Towards Software Containers with Guaranteed Reproducibility
December 04, 2018 at 12:00pm (lunch talk)
Deterministic execution is a capability with many upsides. It avoids heisenbugs and flaky tests; mitigates data races; prevents side-channel attacks; allows seamless fault-tolerance via active/active replication of stateful computations; and even aids in provenance tracking – such as ensuring binary packages contain only legitimate source code. Yet, for all this, determinism is rarely enforced with any rigor. (Blockchain smart contracts are the limited exception that proves the rule.) Applications that require determinism leave it as an informal requirement on the programmer. We don’t trust developers for safety properties like memory isolation, and neither should we for determinism.
In this talk, I will show how system software can enforce determinism at the container level, without changing the existing Linux system call interface, kernel, or the x86-64 ISA. We call these reproducible containers, because the output of any computation run in the container is a function only of its input state, and outputs can be replicated and validated on another machine (even one that differs in core count, kernel version, etc). This addresses problems with reproducibility we observe when running the Artifact Evaluation process for ACM conferences, and in the Debian Reproducible Builds project.

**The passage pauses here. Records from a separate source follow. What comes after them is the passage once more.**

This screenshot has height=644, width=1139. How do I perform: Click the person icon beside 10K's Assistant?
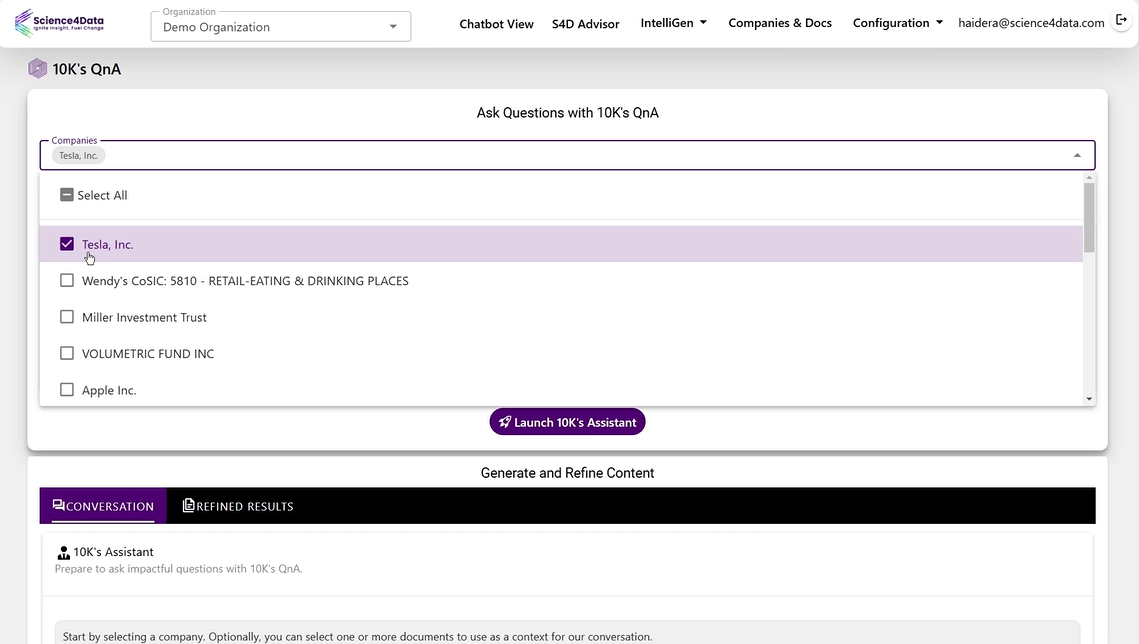point(62,551)
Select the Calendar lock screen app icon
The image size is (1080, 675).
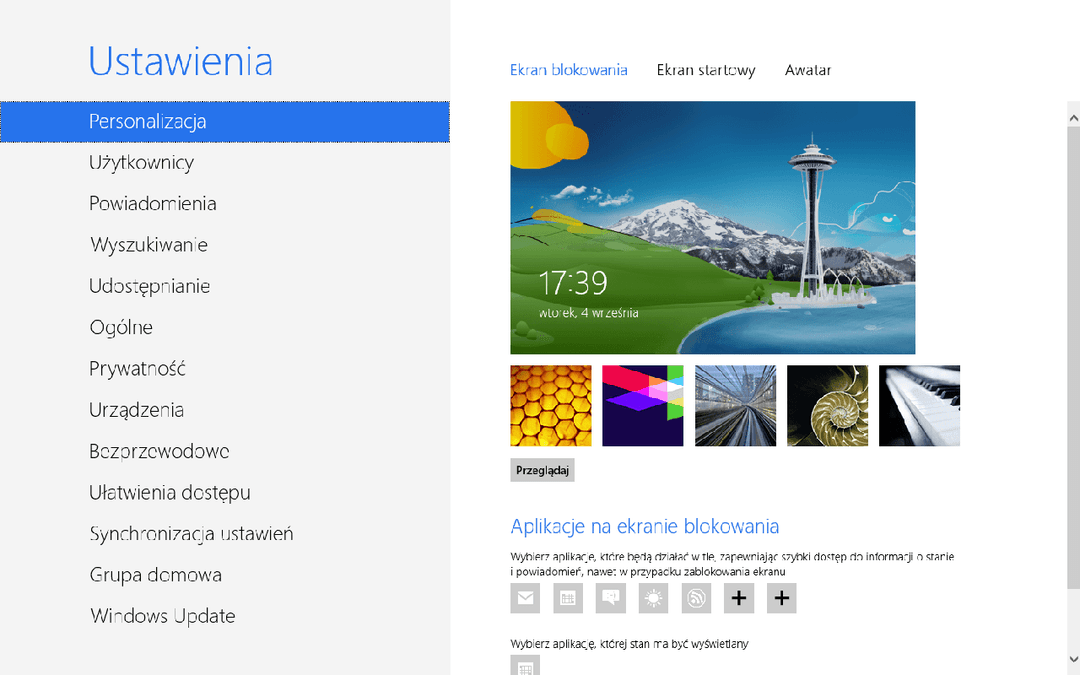568,598
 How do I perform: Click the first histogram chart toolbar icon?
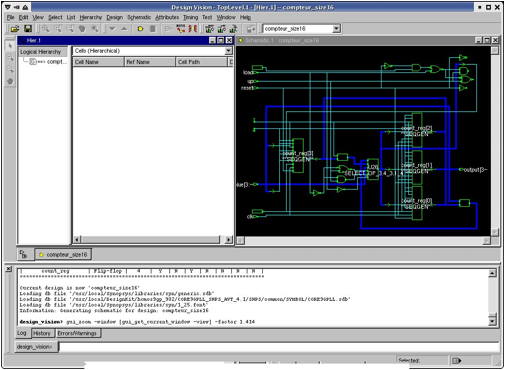pos(210,29)
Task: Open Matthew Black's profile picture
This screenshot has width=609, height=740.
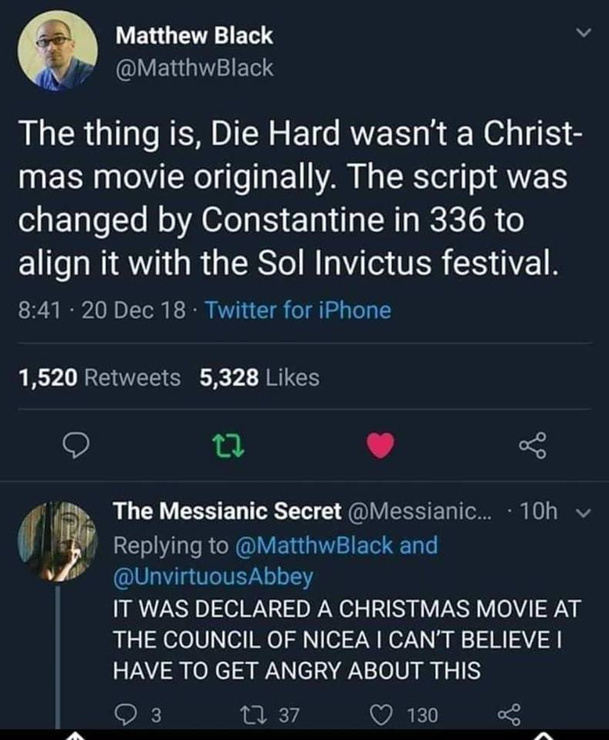Action: point(57,51)
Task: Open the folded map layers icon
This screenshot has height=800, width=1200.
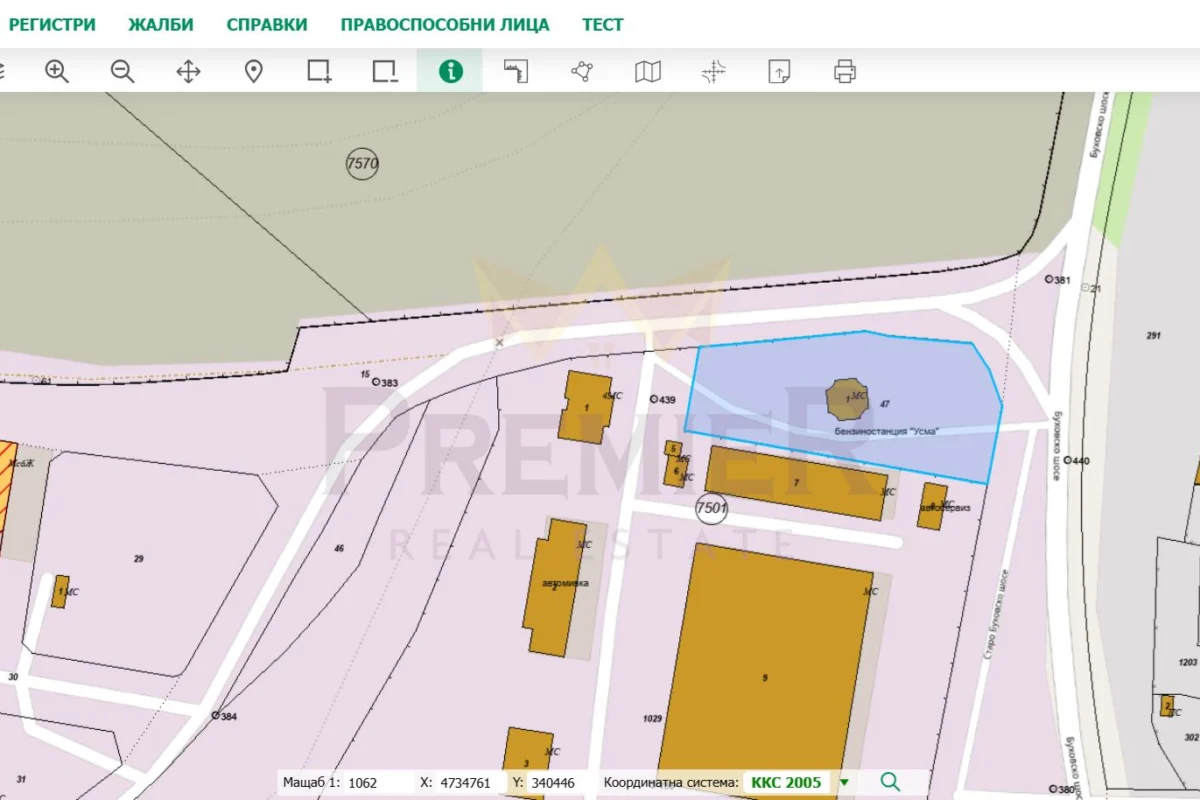Action: 648,71
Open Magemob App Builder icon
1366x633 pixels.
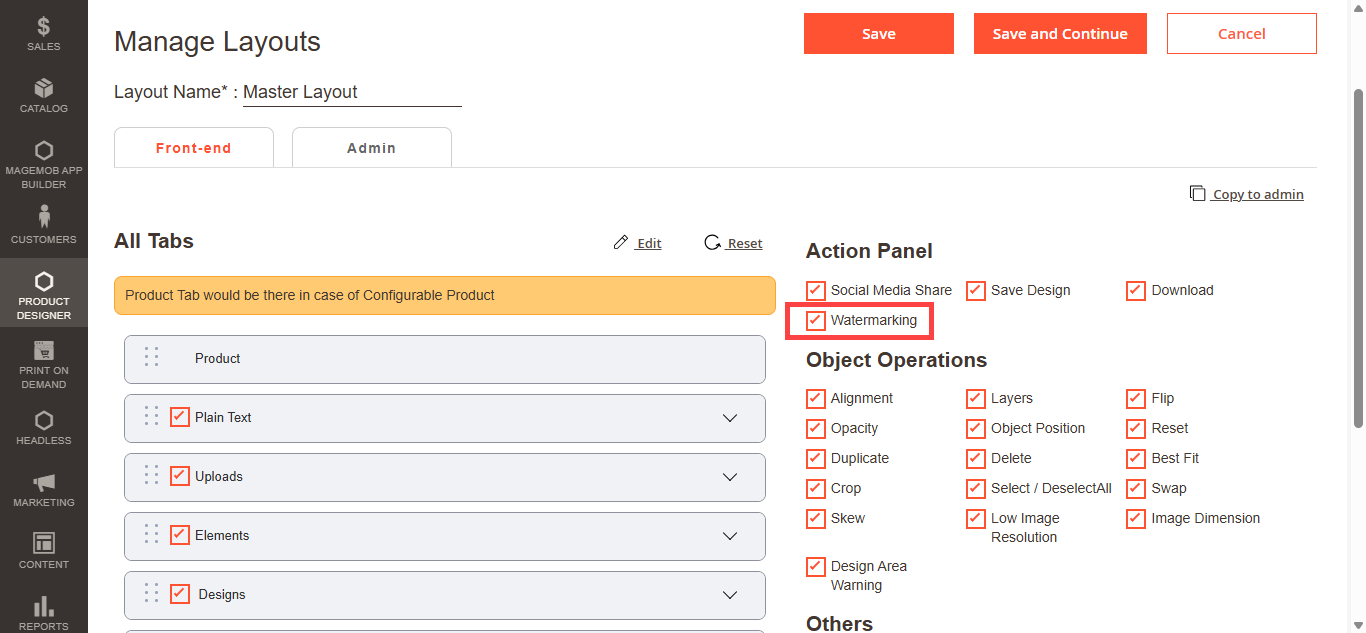click(43, 151)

The technical challenge to build a reproducible container is twofold: (1) define a deterministic semantics for system resources that respects existing specifications and admits parallelism while minimizing synchronization, and (2) enable efficient interception and modification of application behavior in user land. I will describe two corresponding improvements to the state of the art: first, our instruction punning technique for in-place modification of running x86-64 code (without pausing threads); and, second, an extension to the traditional Kendo algorithm for deterministic logical clocks, which enables scalable parallel file-system access within a deterministic container.
Ryan Newton comes from South Florida and received his Ph.D. in computer science from MIT in 2009, advised by Arvind and Samuel Madden. His thesis introduced techniques for efficiently distributing a single logical program over a sensor network. From 2009 through 2011, Ryan was an engineer in the developer products division at Intel, where he worked on parallel programming tools including CnC and CilkPlus. Since 2011, Ryan leads a group of PL and systems researchers chasing the dream of programming against strong abstractions while also achieving high performance on today’s hardware.